Bell: Like a song you hear in another room, and you think, “wow, that sounds beautiful but I can only hear a little bit.”
Oprah: What does prayer mean to you?
Bell: Prayer to me is usually one word, which is, “Yes. I’m open. What’s next?” That’s what it is.
Oprah: What’s the lesson that’s taken you longest to learn?
Bell: There’s nothing to prove…All that’s left to do is enjoy.
Oprah: What do you know for sure?
Bell: That you can say “yes” to this moment, and you can experience a joy that can’t be put into words.
Oprah: The world needs…
Bell: …All of us to wake up.
Oprah: I believe…
Bell: …That we’re all going to be fine.
This, let us remind ourselves, is the cutting-edge of Christian spirituality, the upgraded vocabulary of the Gospel, the new-and-improved City on a Hill. “You can say ‘yes’ to this moment,” saith the Lord.

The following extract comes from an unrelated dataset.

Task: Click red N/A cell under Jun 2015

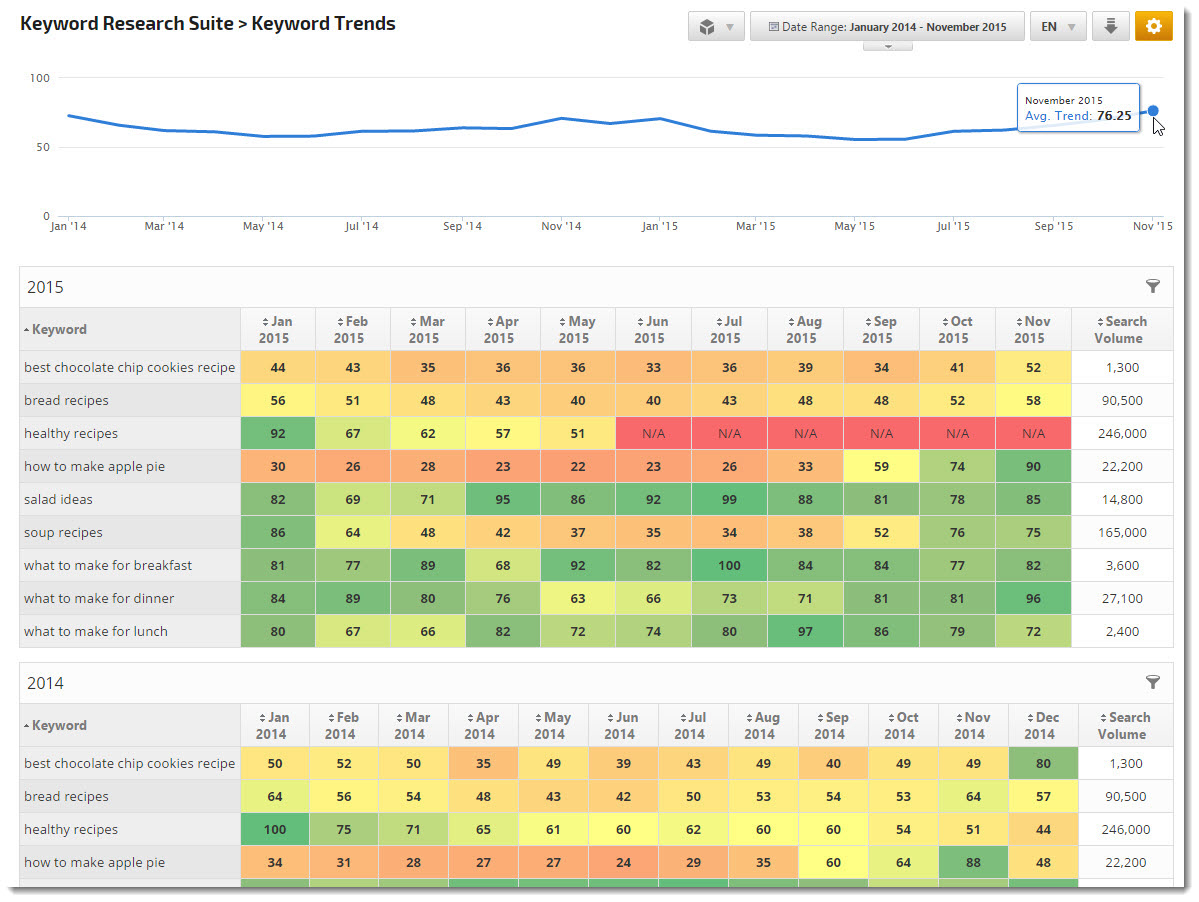Action: point(653,434)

It’s the type of ooey-gooey sentiment one has grown to expect from Joel Osteen.
It’s the type of ooey-gooey sentiment one has grown to expect from Joel Osteen, the very symbol of which Bell’s hip-and-earthy brethren originally sought to subvert, what with its slap-happy individualism and air-conditioned megachurch.
The Gen-X discontents of yesteryear were far more edgy and distinct, and yet somehow, the Osteenification of Christendom appears to have bypassed the Bible-thumpers altogether, aiming straight for the spunky sauce and diluting it in turn.
In a way, it all make sense. For in detaching themselves from the supposed “clichés” and “tired categories” of ages past — annoying in their constraints, foreboding in their “authority” and “structure” — emergent evangelicalism has really just been opening and emptying itself toward the same old vacuum as Gilbert’s. All that’s left is still that blasted taco, but “Jesus is in the taco!” so chomp chomp chomp.
The melting pot is warm, and as Bell apparently understands, “there’s nothing left to prove.”
“Who do you serve?” we might be tempted to ask.
“Just relax. We’re all going to be fine.”

“I Can’t Change, Even If I Tried”

For a clearer, more honest response to the question, one might look to rap-duo Macklemore & Lewis, who recently graced the Grammy’s with their hit song, “Same Love,” the chorus of which — “I can’t change, even if I tried, even if I wanted to” —proclaims human inability not as an obstacle to overcome, but as a feature to elevate and embrace. Macklemore is tired of distinctions and imperatives, and by golly, he’s giving up.
So much for “being all you can be.”
As depressing as such an attitude may be, it offers a helpful snapshot of the deeper irony of the Age of Self-Help. Oprah can continue to spin her wheels with every guru on the circuit, touting “self-empowerment” and bootstraps religion along the way, but such an ethos remains entirely consistent with the underlying surrender bound up in Macklemore’s snappy little sentiment. It’s all the same Chicken Noodle Soup for the Self-Indulgent, and Macklemore does us a service in putting the ingredients right there on the label.
Where God is Self and Self is God, we ought not be surprised when we find ourselves at the mercy of human depravity.
We’re all looking for a soul at rest, and we’re all looking for inner peace. But where God is Self and Self is God, we ought not be surprised when we find ourselves at the mercy of human depravity, stuck in first-world ruts of self-obsession and excuse-making, afflicted by our own prosperity and privilege. The “life we want” surely requires “something more,” as Bell would say, but that certain something must be life-giving in its essence and orientation — absolutely, thoroughly, and completely.
This is not about “letting loose” our instincts and intuitions, giving way to what Oprah fondly refers to as her “emotional GPS.” This is about surrendering ourselves to a very particular source of transformation. As Bell himself surely must know, should he find an allegory chic enough to capture it, Jesus is his name, and to Jesus we must go.
For alas, when “she keeps me warm” becomes the driving justification for your philosophy of life — spiritual, social, sexual, or otherwise — and when the “life you want” cares little for anything beyond “opening yourself,” “looking deep inside yourself,” “saying ‘yes’ to this moment,” or “waking up” to some human-contrived ideal of self-awareness, you can bet your vacation to Bali that the demons of hedonism will lick their lips accordingly.